Das SURE-Programm aus dem nächsten Punkt war zur Finanzierung von Beschäftigungsprogrammen in der Pandemie gedacht und könnte zu einer Europäischen Jobgarantie ausgebaut werden, so wie Pavlina Tcherneva, Estaban Cruz und ich das vor ein paar Jahren vorschlugen. Die Industriepolitik soll helfen, die Zukunftstechnologien zu fördern, an die sich private Unternehmen ohne staatliche Unterstützung wohl nicht herantrauen. Beim Punkt 5 geht es wohl darum, keinen Subventionswettlauf nach unten loszutreten. Punkt 6 behandelt die Frage, wie migrantische Arbeitskräfte zukünftig eingebunden werden können und Punkt 6 den Fall, wie sich die EU in der NATO zu ihrem Partner USA verhalten sollte im Falle eines Wahlsieges von Donald Trump.

Interessant ist das Europäische Manifest, weil es das Euro Treasury wieder nach oben holt, welches zuletzt Mitte der 2010er Jahre diskutiert wurde.
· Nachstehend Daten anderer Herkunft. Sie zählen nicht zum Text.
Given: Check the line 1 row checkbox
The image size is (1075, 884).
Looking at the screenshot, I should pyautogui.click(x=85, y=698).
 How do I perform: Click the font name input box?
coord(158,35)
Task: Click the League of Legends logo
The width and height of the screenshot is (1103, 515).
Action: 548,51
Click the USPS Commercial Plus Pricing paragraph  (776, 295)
Es ist ein wesentliches Puzzleteil einer EU, die ihrer makroökonomischen Probleme mangelnder Nachfrage dadurch löst, dass über Brüssel die Ausgaben erhöht werden. Allerdings erscheint es problematisch, derartige Kompetenzen jetzt in die EU zu vergeben. Erstens ist die EU alles andere als „keynesianisch/MMT-affin”. Wer sollte Instrumente einsetzen, die im Rahmen der Austeritätspolitik vom politischen Establishment in Brüssel abgelehnt worden sind? Welche BürokratInnen sind dazu befähigt? Zweitens ist die EU-Kommission keine Regierung, ihr Präsident nicht durch ein Misstrauensvotum des EU-Parlaments abzusetzen. Es fehlen also wesentliche demokratische Elemente, nicht zuletzt eine Kammer, wo alle BürgerInnen mit ihren Stimmen gleichberechtigt sind. Zudem sollte die europäischen BürgerInnen gefragt werden, ob eine derartige Übertragung von Kompetenzen und Macht überhaupt gewünscht ist.
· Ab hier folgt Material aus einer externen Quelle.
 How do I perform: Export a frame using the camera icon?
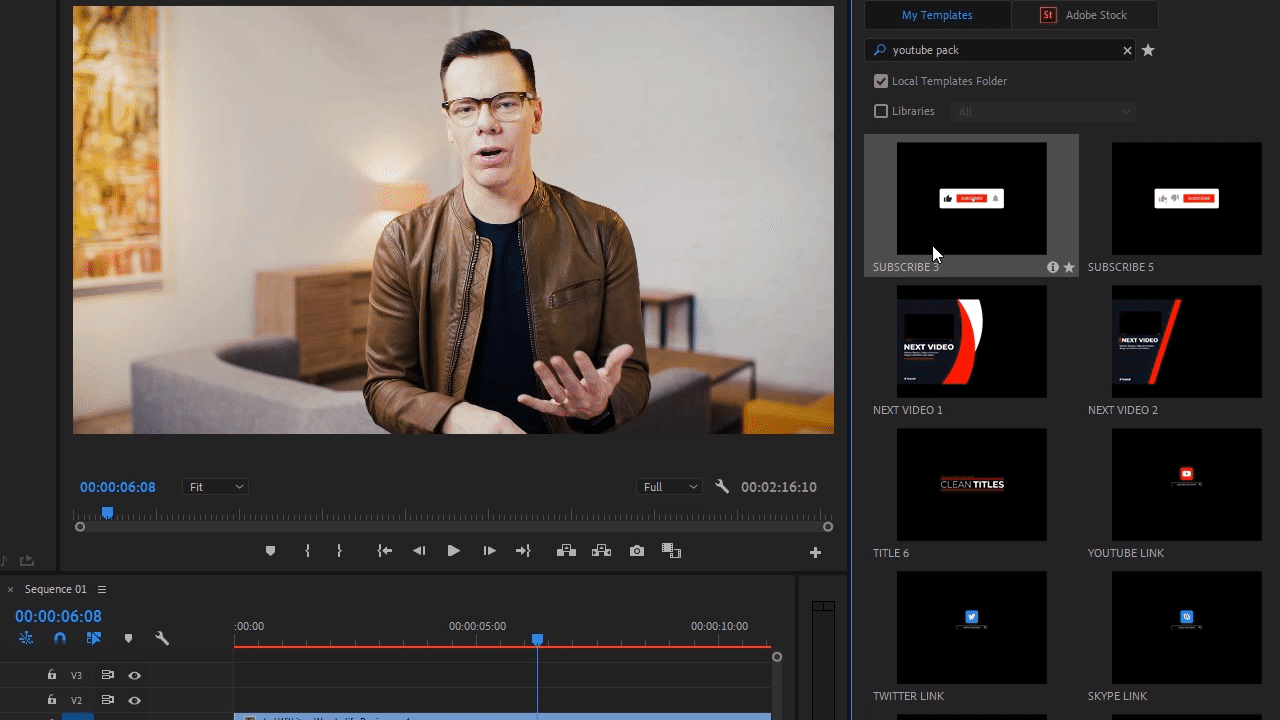coord(637,550)
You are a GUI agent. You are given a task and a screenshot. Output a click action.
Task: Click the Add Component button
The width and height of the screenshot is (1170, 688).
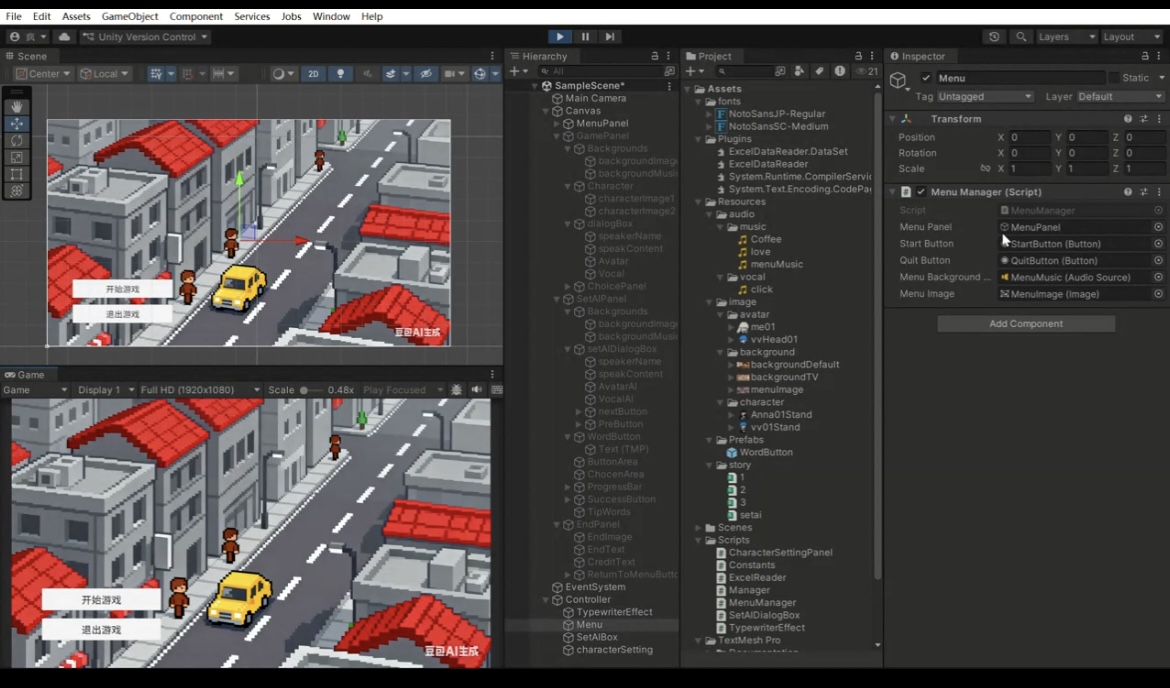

Das Europäische Manifest von Blanchard et al. dokumentiert das Umdenken weiter Teile des wirtschaftspolitischen Mainstreams und die Annäherung an makroökonomische Positionen der MMT, die ich u.a. zusammen mit Michi Paetz in diesem Papier (open access) entwickelt habe. Der Abstand zwischen diesen beiden Positionen ist nun deutlich geringer geworden. Dies lässt hoffen, dass sich das makroökonomische Management in den nächsten Jahren und Jahrzehnten deutlich verbessert und wir die Zeit der Austerität irgendwann überwunden haben werden.